Plotting Shapefile Data Using Geopandas, Bokeh and Streamlit in Python.

I was recently introduced to geospatial data in python. It’s represented in .shp files, in the same way any other form of data is represented in say .csv files. However, each line in a .shp file corresponds to either a polygon, a line, or a point. A polygon can represents certain shapes, so in the given context of maps and geospatial data, a polygon could act as a country, or perhaps an ocean and so on. Lines are used to represent boundaries, roads, railway lines etc. Points are used to represent cities, landmarks, features of interest etc. This was very much new to me, so I found it fascinating to see how any sort of map can be broken down into polygons, lines, and points then played around with using code. I was also introduced to streamlit, which provides, say, an alternative to Jupyter Notebooks but with more interaction and in my opinion, better visual appeal. I think one distinct advantage Jupyter Notebook has is compartmentalisation, and how good code and markdown look next to each other, whereas streamlit seems to be more visually appealing. However, one big advantage streamlit has is the fact that it is operated by the command line, making it much more efficient for a person like me who’s very much comfortable with typing out commands and running stuff, rather than dragging my pointer around to click objects.

I used the geopandas library for dealing with shapefile data. It’s incredibly efficient and sort of extends native pandas commands to shapefile data, making everything much easier to work with.
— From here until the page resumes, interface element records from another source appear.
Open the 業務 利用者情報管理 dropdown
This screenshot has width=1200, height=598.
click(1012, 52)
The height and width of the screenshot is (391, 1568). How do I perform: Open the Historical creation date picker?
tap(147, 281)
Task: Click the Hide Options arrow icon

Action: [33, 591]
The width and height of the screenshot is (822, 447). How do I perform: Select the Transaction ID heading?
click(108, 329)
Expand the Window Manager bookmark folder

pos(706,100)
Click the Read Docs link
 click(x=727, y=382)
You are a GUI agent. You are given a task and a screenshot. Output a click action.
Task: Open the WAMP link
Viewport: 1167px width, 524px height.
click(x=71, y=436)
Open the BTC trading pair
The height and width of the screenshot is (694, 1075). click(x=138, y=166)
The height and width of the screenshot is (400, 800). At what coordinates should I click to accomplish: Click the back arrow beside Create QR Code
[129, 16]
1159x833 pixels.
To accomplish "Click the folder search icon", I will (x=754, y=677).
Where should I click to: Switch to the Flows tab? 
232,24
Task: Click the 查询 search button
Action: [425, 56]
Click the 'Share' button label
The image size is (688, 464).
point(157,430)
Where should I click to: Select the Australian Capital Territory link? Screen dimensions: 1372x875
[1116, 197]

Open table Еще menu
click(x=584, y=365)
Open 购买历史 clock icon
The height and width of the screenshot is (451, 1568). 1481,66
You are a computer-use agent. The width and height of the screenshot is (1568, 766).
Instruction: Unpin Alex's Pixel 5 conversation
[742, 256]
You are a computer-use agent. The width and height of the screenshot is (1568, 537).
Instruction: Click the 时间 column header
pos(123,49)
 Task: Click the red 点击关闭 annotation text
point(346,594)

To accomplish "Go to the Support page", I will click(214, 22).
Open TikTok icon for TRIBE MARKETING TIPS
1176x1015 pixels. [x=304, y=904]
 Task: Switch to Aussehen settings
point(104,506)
One thing I didn’t like was how streamlit didn’t have inbuilt functionality to view GeoDataFrames, so essentially that means I have to output geospatial data using the st.write() method, and that just results in some ugly, green-colored output, very much unlike the clean, tabular output you get when you use st.write() for displaying dataframes. It’s also a bit surprising how st.dataframe() doesn’t extend to a GeoDataFrame, but eh, it works for now.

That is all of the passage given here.